第178章 凌子岺被押解回京城

    鹰不泊私心是不想放过凌子岺的,毕竟他在药王谷蛰伏多年,一朝好不容易盼的皇帝对他青睐委以重用,自然是不肯轻易放过已经到手的权利地位的。

    然而,皇命难违。

    皇帝让他将人活着带回去,他自然不敢公然抗命。况且他带出来的人里面除了药王谷的弟子还有皇城影卫,这么公然被凌子岺叫破了身份,想再藏也藏不住。

    “凌首领果然好眼力。”鹰不泊阴险一笑,从临阵整齐的黑袍队伍中走到最队首,却也不敢再上前一步,他心里清楚,自己的武功在这个女人面前不堪一击。

    凌子岺蔑笑:“哼!我自己养了一群什么东西我会不知道!”

    这话可算是将药王谷众弟子和影卫全都骂了进去,鹰不泊一时竟也无话可怼,毕竟这些人都曾是她的属下,是从前他们噤若寒蝉歃血效忠的首领。

    凌子岺是什么人,没有人比鹰不泊更清楚。从前治下威权之重规矩森严,朝堂之上翻云覆雨为皇帝算无遗策决胜千里,这等狠辣治军的本事无人能出其左右。

    即便离开暗卫,也照样以一己之力单挑整个药王谷。只要她想,照样能叫众弟子下属跪地俯首听命,不敢逾矩半分。

    这就是差距!

    凌子岺不死,鹰不泊如何能甘心!

    鹰不泊恨得牙痒痒,眸中露出阴狠愤恨:“凌子岺,你休再嚣张,叛逃药王谷,勾结皇室宗亲”

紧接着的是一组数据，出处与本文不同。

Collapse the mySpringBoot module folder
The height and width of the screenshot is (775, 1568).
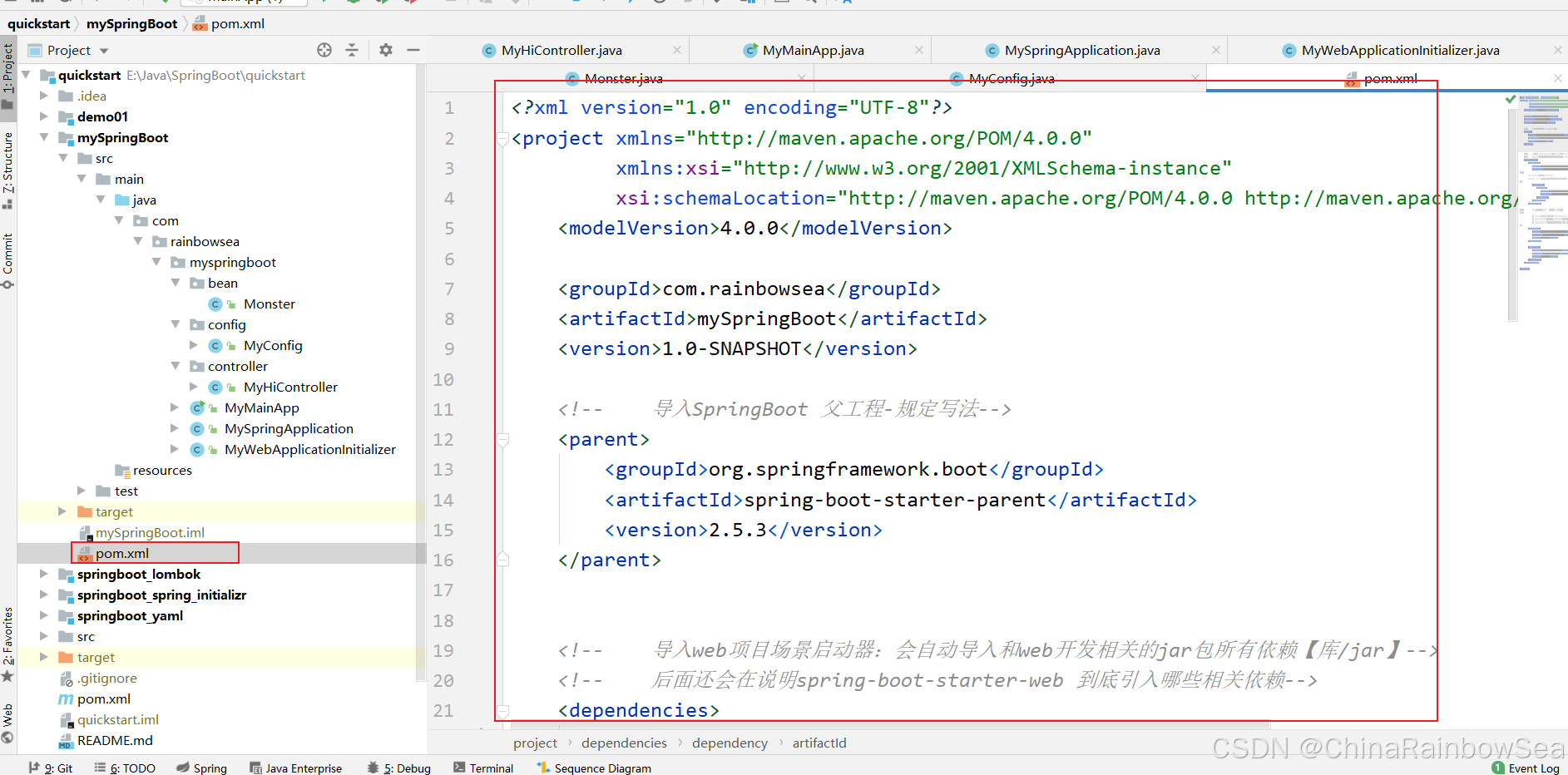(x=43, y=137)
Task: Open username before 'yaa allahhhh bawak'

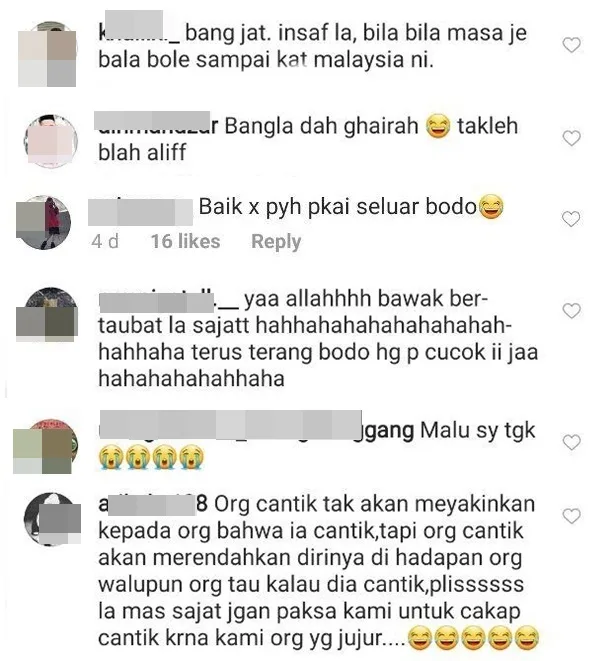Action: coord(169,301)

    凌子岺打断他:“说这些无用的官话作甚?你又杀不了我!你主子要的是我,你一日抓不住我便一日无法向他交代,怎么,日日向你主子展示你的无能,心里不好过吧?”

    仿若被洞穿心思的鹰不泊顿时脸色难看至极,周身渐起戾气,尤其是凌子岺眉宇间惯常的凛厉威严,眼中尽是轻蔑之意彻底激怒了他。

    “来人!除了凌子岺,寺庙所有人一个不留!”鹰不泊怒喝出口。

    凌子岺将手中的剑狠狠惯在地上,嘴角轻轻一挑,“我看谁敢!”

    众人皆不动。

    鹰不泊气极,这些年他一直活在凌子岺的阴影下,无论他怎么努力,谷主和皇帝的眼里只有凌子岺一人,即便她叛离远赴边城,皇帝依然命人寻找,迎她回去继续做首领,简直是未曾给过他半分器重。

    凌子岺却不理会他,潋滟含情的眼眸轻飘飘的扫过众人,最后落在一脸茄紫色的鹰不泊脸上。

    也不知是不是为了彰显自己的与众不同,全场黑袍人只有鹰不泊没有戴面罩。

    “鹰不泊啊鹰不泊,暗卫交给你,就只剩下这些半点上不了台面的手段可真是让我失望。若我死了,鹰不泊,你猜猜你的主子会让你活吗?你好不容易盼来了这个位置,又何苦为了赌一口气,给自己寻个死路呢!”

    打又打不赢,说也说不过。鹰不泊简直气的浑身颤抖起来,面上仍强装镇定。

    谁知道凌子岺这番说辞是不是再等援军,节外生枝,夜长梦多的道理他自然懂,这里可是禹城地界。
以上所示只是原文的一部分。